Induction and Augmentation
In Australia the Induction rate is increasing – approximately 20-30%. In private hospitals it can be much higher. Similar percentages with augmentation – speeding up of the labour. This is done with synthetic oxytocin (syntocinon).
Synthetic oxytocin administered in labour does not act like the body’s own oxytocin. These contractions are different from natural contractions, described by many women as extremely intense with little chance of a break between contractions. These differences can cause reduced blood flow to the baby.
Syntocinon, introduced into the body by I.V. infusion, does not act as the hormone of love. However, it does provide the hormonal system with negative feedback – i.e. oxytocin receptors in the labouring woman’s body detect high levels of oxytocin and signal the brain to reduce production. We know that women with syntocinon infusions are at a higher risk of bleeding after the birth, because their own oxytocin production has been shut down. But, we do not know the psychological effects of giving birth without the peak levels of oxytocin that nature prescribes for all mammalian species.

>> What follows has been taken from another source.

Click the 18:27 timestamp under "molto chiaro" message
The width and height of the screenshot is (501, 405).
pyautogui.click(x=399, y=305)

There are many experts that believe that through participating in this initiation of his own birth, the foetus may be training himself to secrete his own love hormone. Michel Odent speaks passionately about our society’s deficits in our capacity to love self and others, and he traces these problems back to the time around birth, particularly to interference with the oxytocin system.
The most commonly used drug in Australian Hospitals (Delivery Suites and Birth Centres) is Pethidine/Morphine, administered I.M. The use of Pethidine has probably declined over recent times as more and more women opt for epidurals. As with oxytocin, use of opiate drugs will reduce a woman’s own hormone production.(21) The use of Pethidine/Morphine has been shown to slow labour (22)

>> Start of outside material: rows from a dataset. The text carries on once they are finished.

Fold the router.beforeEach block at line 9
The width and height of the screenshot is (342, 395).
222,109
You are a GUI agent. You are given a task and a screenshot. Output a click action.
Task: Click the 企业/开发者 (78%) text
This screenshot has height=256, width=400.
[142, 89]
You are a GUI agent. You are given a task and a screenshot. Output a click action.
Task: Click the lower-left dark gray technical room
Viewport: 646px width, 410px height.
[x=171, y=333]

Again we ask: what are the psychological effects for mother and baby of labouring and birthing without peak levels of these hormones of pleasure and mutual dependency? Some researchers believe that endorphins are the reward we get for performing reproductive functions such as mating and birthing: i.e., the ‘endorphin fix’ keeps us having sex and having babies.(23) It is interesting that most countries who practice western obstetrics, which promotes drugs and interventions in birth, above pleasure and empowerment, have experienced declining birthrates in recent years.
Of greater concern is a study that looked at the birth records of 200 opiate addicts born in Stockholm from 1945 to 1966 and compared them with the birth records of their non-addicted siblings. When the mothers had received opiates, barbiturates and/or nitrous oxide during labour, especially in multiple doses, the offspring were more likely to become drug addicted. (24)
This study was recently replicated with a US population, with very similar results.(25) The authors of the first study suggest an imprinting mechanism, but could it also relate to the matter of ecstasy – if we don’t get it at birth, as we expect, we maybe look for it later in life through drugs.